Captain James Cook goes down in history as one of the greatest explorers of all time. He sailed to all seven continents, and vastly increased the knowledge of the world in the late 18th century.
As a respected captain and a skilled cartographer his records and voyages filled many gaps on the world maps of his day.
James Cook was born in the Yorkshire village of Marton in 1728. As one of seven children he had a basic local education and then went to work at nearby Staithes where he developed a yearning to go to sea. At the age of 17 he became an apprentice to ship owners in Whitby where he worked on coal ships.
Determined to better himself, Cook educated himself in navigation and mathematics and after nine years he enlisted with the Royal Navy.
His first trip was aboard the "Eagle", a 60-gun ship on which he sailed to the coast of North America.
Sailing in the 18th century was full of hardship and risk from pirates, storms, shipwreck and local islanders.
Cook's experience gained him promotion to master of his own survey ship and he mapped the estuary of the St Lawrence River, prior to Wolfe's assault on Quebec. He went on to charter the coast of Newfoundland. His accuracy in mapping and in recording the eclipse of the sun led to him being recognized as "Master of the Pilotage".
He married Elizabeth Batts of Shadwell in 1762 and they produced six children, but Cook was frequently away on his long trips.
In 1768 his scientific ability led to him being chosen to lead an expedition to the Pacific in a new ship, the "Endeavour". Cook and his team of scientists and sailors sailed from Plymouth.
His mission was to chart the crossing of the planet Venus across the sun. This would enable astronomers to calculate the distance of the sun from the earth for the first time. In 1769 this was an unknown fact!
After recording the eclipse in Tahiti, Cook then sailed on to New Zealand and the east coast of Australia, then to the East Indies, across the Indian Ocean, around the southern tip of Africa and home. He arrived back some three years later in 1771.

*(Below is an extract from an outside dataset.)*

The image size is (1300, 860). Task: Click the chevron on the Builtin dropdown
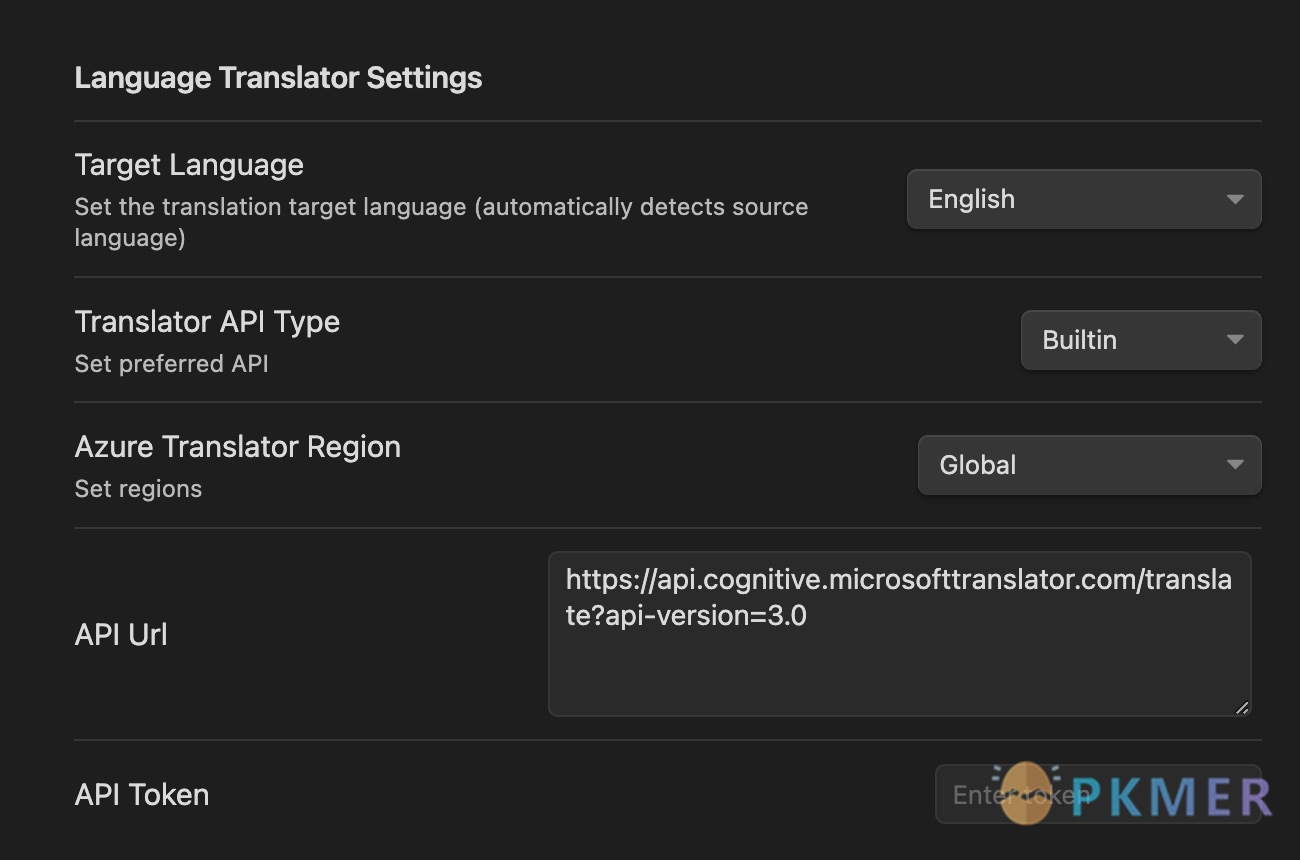point(1237,340)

The success of his first voyage led the Royal Navy to send Cook on a new mission, to find Terra Australis Incognita, the unknown southern land.
In 1772 two ships, the "Resolution" and the "Adventure" headed south. Cook got within 75 miles of Antarctica before turning back due to floating icebergs.
After wintering in New Zealand he circumnavigated the waters around Antarctica and determined there was no habitable southern continent.
During this second voyage he discovered many of the islands in the Pacific Ocean.
He returned to England in 1775 and was elected Fellow of the Royal Society, a high honour. He spent time recovering in the Royal Hospital in Greenwich.
Cook soon set sail again at the orders of the Navy to discover a possible Northwest Passage across the top of North America.
Cook left in 1776 sailing around the tip of Africa, across the Indian Ocean, between the two islands of New Zealand, now called Cook Strait, and along the coast of Oregon, British Columbia and Alaska.
His progress through the Bering Sea was halted only by impenetrable Arctic ice. Once again his voyage had proved that something hoped for did not actually exist.
Captain Cook finally reached the Kona coast of Hawaii where he was killed in 1780 in a fight with natives over the theft of a boat.